To apply this test, the court defined the "line of commerce" for the banking industry as the cluster of products and services-demand deposits, trust administration and extension of various types of credit, for example-that banks uniquely provide to their customers. In other words, the court determined that the products and services denoted by the term "commercial banking" compose a distinct line of commerce.

To define "section of the country"—that is, the relevant geographical market—the court looked to where the effect of a merger on competition would be "direct and immediate." For banking, this effect occurs in the customers' local communities because individuals and firms typically conduct the bulk of their banking transactions at banks with local offices.

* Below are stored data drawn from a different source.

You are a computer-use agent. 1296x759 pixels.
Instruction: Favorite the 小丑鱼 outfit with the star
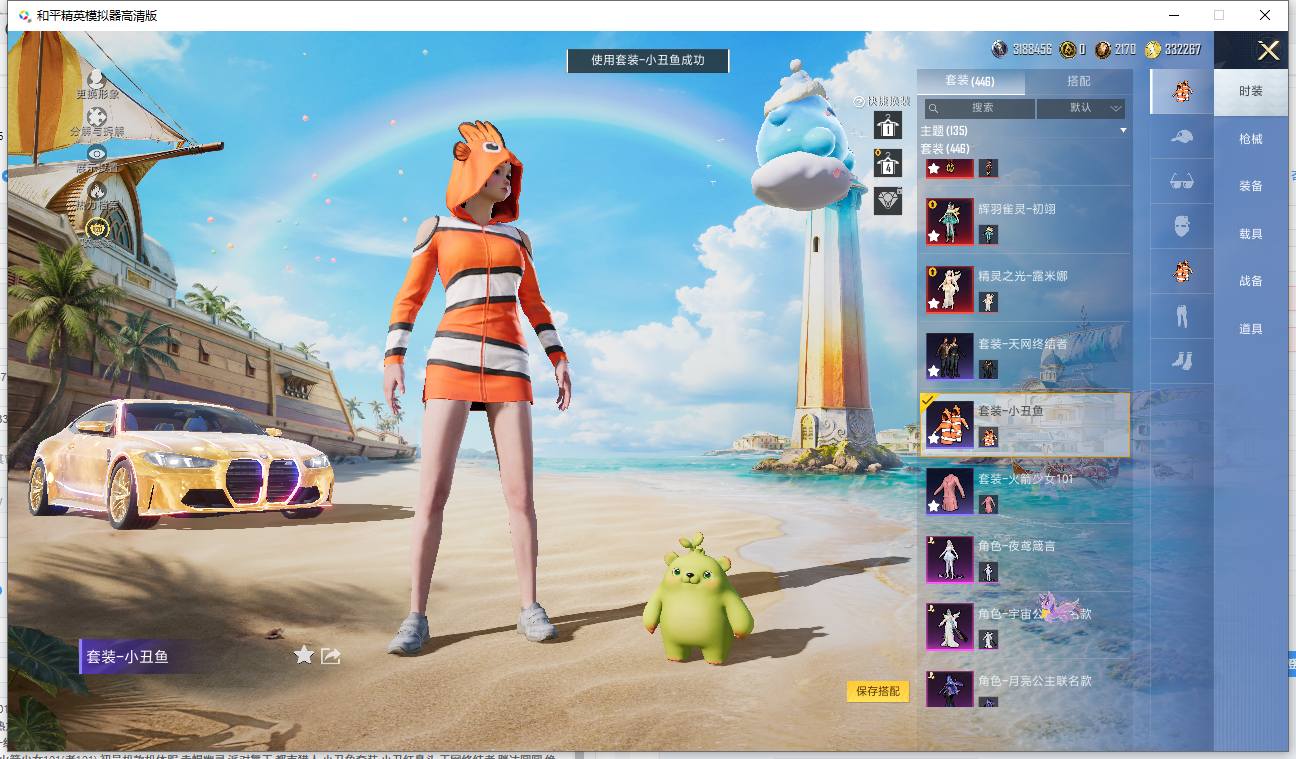[x=304, y=655]
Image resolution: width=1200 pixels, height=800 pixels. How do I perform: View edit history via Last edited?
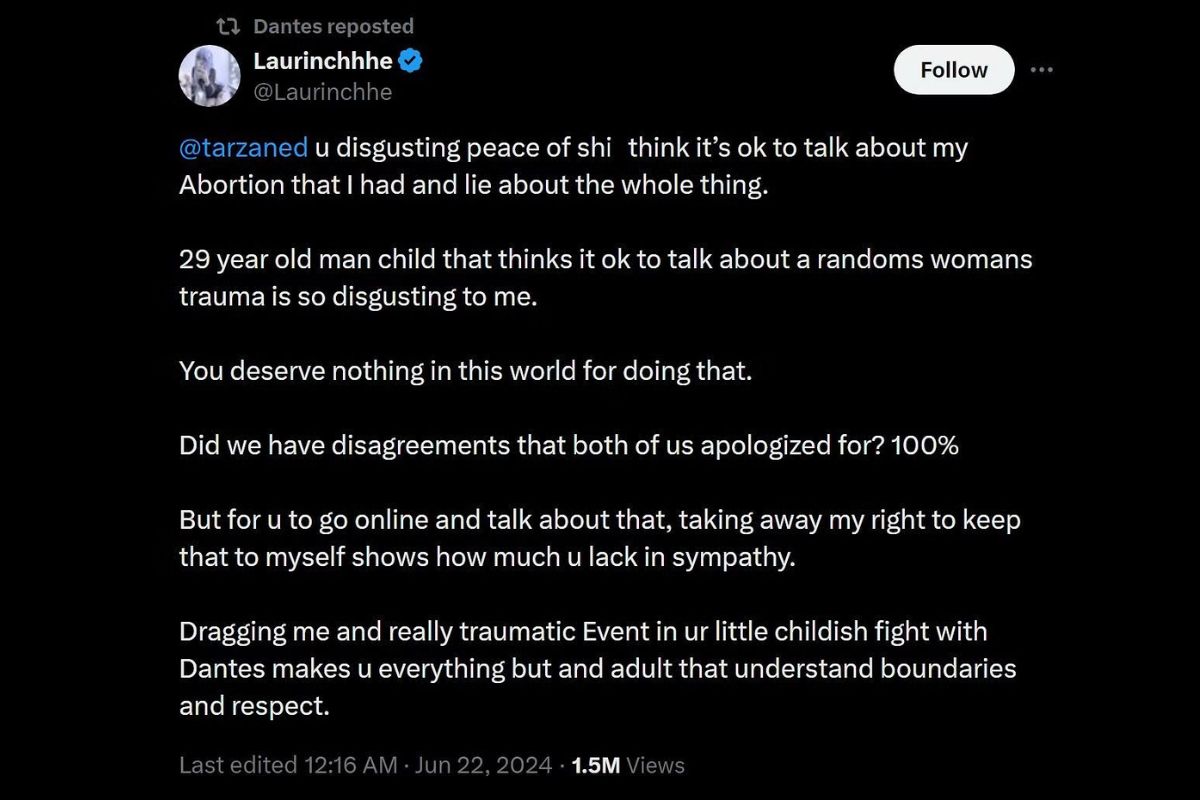(x=238, y=765)
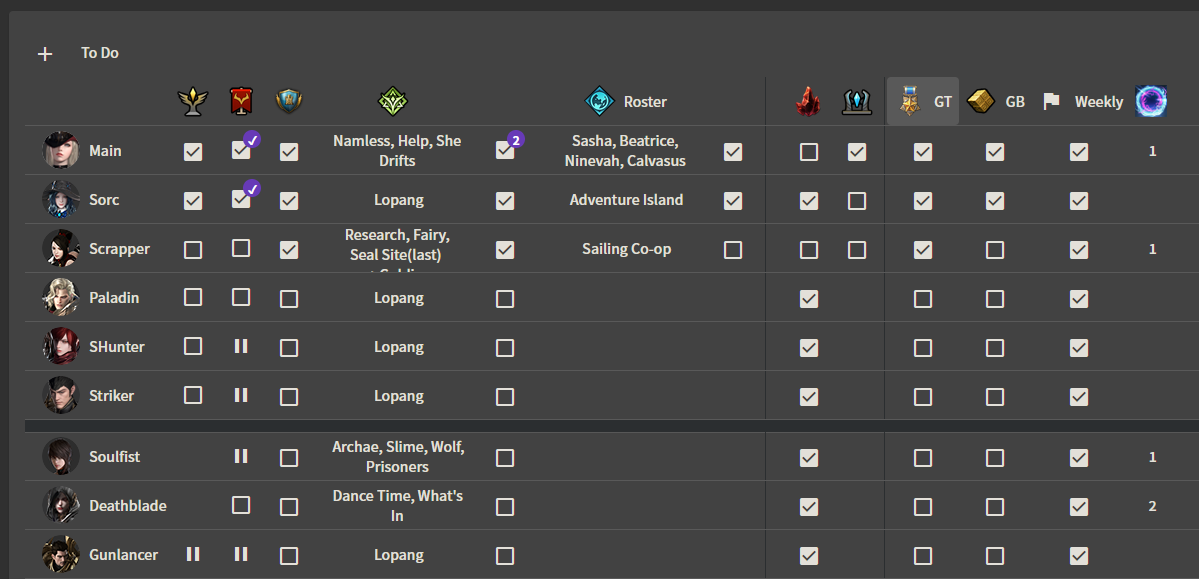Click the blue shield column icon
1199x579 pixels.
pos(289,101)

A bank regulatory agency's final step is to determine whether the effect of the merger "may be substantially to lessen competition." In its ruling, the Supreme Court recognized that the answer to this question involved not only the immediate effects of a merger on competition, but also its anticipated future effects.2 Such a prediction relies on the structure of the relevant market-that is, market concentration, the market shares of individual banks and number of market competitors. Banking antitrust is based on the assumption that the structure of a market influences how firms in that market will act, which, in turn, affects the firms' overall performance (otherwise known as the structure-conduct-performance hypothesis). In other words, the merger's effect on these measures of structure, particularly market concentration, is thought to be a reliable gauge of whether the merger will lessen competition substantially. Therefore, a proposed merger that increases market concentration considerably would probably fail this test, and the federal regulator would not approve it. The federal regulator might approve it, however, if other evidence exists to mitigate the proposal's anticompetitive effects on market structure. That said, the Department of Justice could challenge the decision and possibly sue to prevent the merger.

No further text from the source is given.